Unruly hair and opinions to match since 1979.

Saturday, July 8, 2006

Barney 


Naturally, I celebrated the overly mythologied beginning of this vile empire by hiding from a misogynist cockatoo in the hills outside of Portland, Oregon. It wasn't too hard to hide, since both the cockatoo and I were in the mansion of the Kentucky Fried Chicken scion, and there was plenty of room for both of us.

The scion of the Kentucky Fried Chicken empire is one half of an gay couple who have devoted their lives to two things: a modern dance nonprofit and Barney, the misogynist cockatoo. Neither the scion of the Kentucky Fried Chicken empire nor his partner was present in the mansion to celebrate the beginning of our vile empire, which, come to think of it, also rests heavily on fried chicken. They were away in the south of France on vacation, and kindly encouraged my friend Greg, who was housesitting for them, to open their home to his own guests to alternately celebrate, ignore, pamper, hide from and grill the various birds of our nation.

Enter a dozen people, a jug of sangria, and some marinating ribs, already smoked.

When we arrived at the mansion, Greg was a wreck. Four days spent largely with Barney the misogynist cockatoo had wreaked havoc on his nerves.
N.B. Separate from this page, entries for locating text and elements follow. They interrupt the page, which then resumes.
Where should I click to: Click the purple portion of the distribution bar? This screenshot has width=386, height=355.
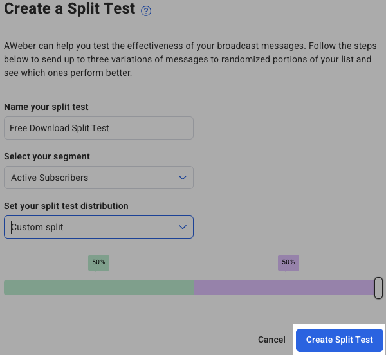tap(283, 287)
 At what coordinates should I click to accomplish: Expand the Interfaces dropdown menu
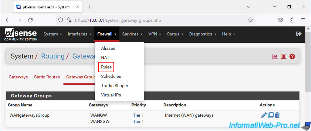(79, 34)
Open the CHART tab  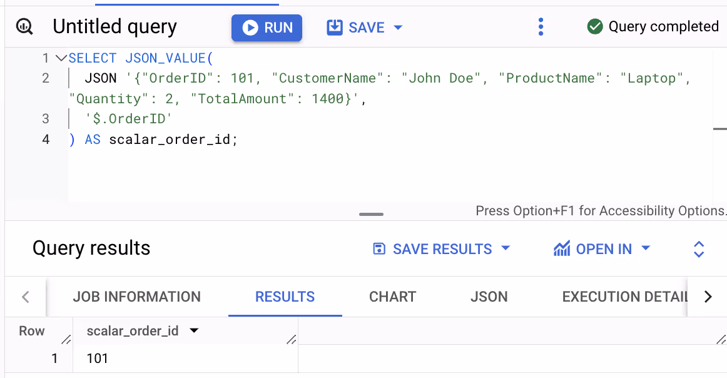point(393,297)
Caring for Barney was far more involved than feeding the average neighbor's cat or fish. Barney came with two pages of typed instructions, detailing how often and when he was to be fed his specially prepared diet of couscous, sweet potatoes and broccoli. Barney, reported Greg, liked to watch movies before bed, but only movies with much dialogue and little action. The directions advised that if you don't go to bed when Barney goes to bed, he gets upset. Best of all, Barney is tempremental and hates women. He has attacked women viscously in the past and sent them to the emergency room. Therefore, the women at the party were kept from his sight, and Barney was kept from ours.
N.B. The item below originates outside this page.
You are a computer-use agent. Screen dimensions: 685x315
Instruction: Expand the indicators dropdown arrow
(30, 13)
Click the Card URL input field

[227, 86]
Barney was spirited away to another wing of the vast house and I was advised repeatedly not to even look at him should we accidentally meet. The scenario gave me an eerie feeling I hadn't had since we attended my Orthodox cousin's wedding and my mother, grandmother and I were forced to sit on a separate side of the temple from my father, grandfather and brother. It was the feeling that there was something about me I couldn't change that was both dangerous and inflammatory.
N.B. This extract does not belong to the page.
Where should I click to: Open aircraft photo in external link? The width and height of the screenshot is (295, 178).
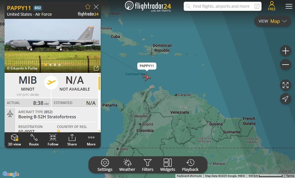(x=96, y=68)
With Barney duly hidden, we pampered Greg instead. One dose of Kava Kava, one juice smoothie and several joints and cocktails put a little distance between him and the bird. Only the many posters of Hitchcock's The Birds, white feathered wreaths in the bathroom and bird likenesses in every room reminded us of the beast downtstairs.

As the party progressed, all the men drifted away to pay their respects to Barney. Everyone came back with a story. "I talked to Barney." "I danced with Barney." "Barney and I played a special game." I would have been jealous, but I was too busy feasting on the flayed flesh of other animals, while Barney pecked at his vegetarian dishes in the house's small but well-appointed gymnasium.

The afternoon was a banquet of delights. I ate my first oyster. We devoured ribs, grilled shrimp, vegetables, corn, sausages, hot dogs. We whipped fresh cream and ate it with berries. There was proscuitto and melon, there were specially-glazed hazelnuts, there was venison pate, which itself was wrapped in bacon. There was fine wine and fine weed. I quickly forgot that I was a second-class citizen, and that somewhere in this beautiful mansion lurked a bird who given the opportunity would rip my lower lip from my face. I licked my lower lip. It tasted of cream, of salt, of Syrah.

The table grew heavy with carcasses. Bones and husks and shrimp shells were piled on plates, puddles of wine and ash littered its surface. It was a meal in the style of another long-gone empire, a meal of locally-grown produce and artisan charcuterie that this empire never intended. Only by selling billions of buckets of deep-fried chicken to the ever-expanding people of this ever-expanding empire had our absent hosts managed to make it possible for us to dine this way--in the hills outside the city, in the shadow of our exploding, self-devouring nation, in hiding from a pampered bird who lives in a beautiful glass prison. In its own odd way, it seemed right.

And that is why the symbol of my nation won't be a noble eagle, but Barney the misogynist cockatoo, to remind us we must feast in the sunlight on the decks of other people's mansions, even if very nearby someone who's never met us is quietly plotting our demise.